- **WHAT YOU WILL DO**:
Update the listing below by putting "screen assistant" wherever "GUI agent" appears, keeping every other part the same.

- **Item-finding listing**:
• • •

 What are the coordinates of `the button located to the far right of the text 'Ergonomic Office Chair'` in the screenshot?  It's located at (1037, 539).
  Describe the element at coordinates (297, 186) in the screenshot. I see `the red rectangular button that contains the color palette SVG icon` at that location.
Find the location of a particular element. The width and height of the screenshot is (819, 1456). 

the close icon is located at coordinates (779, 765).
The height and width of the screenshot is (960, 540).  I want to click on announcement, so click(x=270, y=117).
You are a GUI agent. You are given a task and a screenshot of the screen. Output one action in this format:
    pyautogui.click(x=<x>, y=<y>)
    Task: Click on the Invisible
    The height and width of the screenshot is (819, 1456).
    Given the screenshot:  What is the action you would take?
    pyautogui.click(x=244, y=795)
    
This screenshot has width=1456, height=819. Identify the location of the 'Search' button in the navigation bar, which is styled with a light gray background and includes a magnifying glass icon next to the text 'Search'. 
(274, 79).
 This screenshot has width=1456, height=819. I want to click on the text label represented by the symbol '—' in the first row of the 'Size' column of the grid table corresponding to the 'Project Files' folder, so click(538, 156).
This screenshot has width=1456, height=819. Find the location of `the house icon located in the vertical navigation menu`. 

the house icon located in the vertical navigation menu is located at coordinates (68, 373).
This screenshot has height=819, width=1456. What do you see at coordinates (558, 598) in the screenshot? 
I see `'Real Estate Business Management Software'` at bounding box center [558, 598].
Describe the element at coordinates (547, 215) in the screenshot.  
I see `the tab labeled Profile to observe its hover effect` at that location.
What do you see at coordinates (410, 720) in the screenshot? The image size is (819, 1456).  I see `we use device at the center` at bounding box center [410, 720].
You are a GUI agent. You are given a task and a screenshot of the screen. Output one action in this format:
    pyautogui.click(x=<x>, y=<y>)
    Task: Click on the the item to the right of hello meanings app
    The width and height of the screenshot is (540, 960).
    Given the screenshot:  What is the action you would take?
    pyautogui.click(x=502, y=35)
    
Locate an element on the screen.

• • •

- **PROBLEM SOLUTION**:
 What are the coordinates of `the button located to the far right of the text 'Ergonomic Office Chair'` in the screenshot?  It's located at (1037, 539).
  Describe the element at coordinates (297, 186) in the screenshot. I see `the red rectangular button that contains the color palette SVG icon` at that location.
Find the location of a particular element. The width and height of the screenshot is (819, 1456). 

the close icon is located at coordinates (779, 765).
The height and width of the screenshot is (960, 540).  I want to click on announcement, so click(x=270, y=117).
You are a screen assistant. You are given a task and a screenshot of the screen. Output one action in this format:
    pyautogui.click(x=<x>, y=<y>)
    Task: Click on the Invisible
    The height and width of the screenshot is (819, 1456).
    Given the screenshot:  What is the action you would take?
    pyautogui.click(x=244, y=795)
    
This screenshot has width=1456, height=819. Identify the location of the 'Search' button in the navigation bar, which is styled with a light gray background and includes a magnifying glass icon next to the text 'Search'. 
(274, 79).
 This screenshot has width=1456, height=819. I want to click on the text label represented by the symbol '—' in the first row of the 'Size' column of the grid table corresponding to the 'Project Files' folder, so click(538, 156).
This screenshot has width=1456, height=819. Find the location of `the house icon located in the vertical navigation menu`. 

the house icon located in the vertical navigation menu is located at coordinates (68, 373).
This screenshot has height=819, width=1456. What do you see at coordinates (558, 598) in the screenshot? 
I see `'Real Estate Business Management Software'` at bounding box center [558, 598].
Describe the element at coordinates (547, 215) in the screenshot.  
I see `the tab labeled Profile to observe its hover effect` at that location.
What do you see at coordinates (410, 720) in the screenshot? The image size is (819, 1456).  I see `we use device at the center` at bounding box center [410, 720].
You are a screen assistant. You are given a task and a screenshot of the screen. Output one action in this format:
    pyautogui.click(x=<x>, y=<y>)
    Task: Click on the the item to the right of hello meanings app
    The width and height of the screenshot is (540, 960).
    Given the screenshot:  What is the action you would take?
    pyautogui.click(x=502, y=35)
    
Locate an element on the screen.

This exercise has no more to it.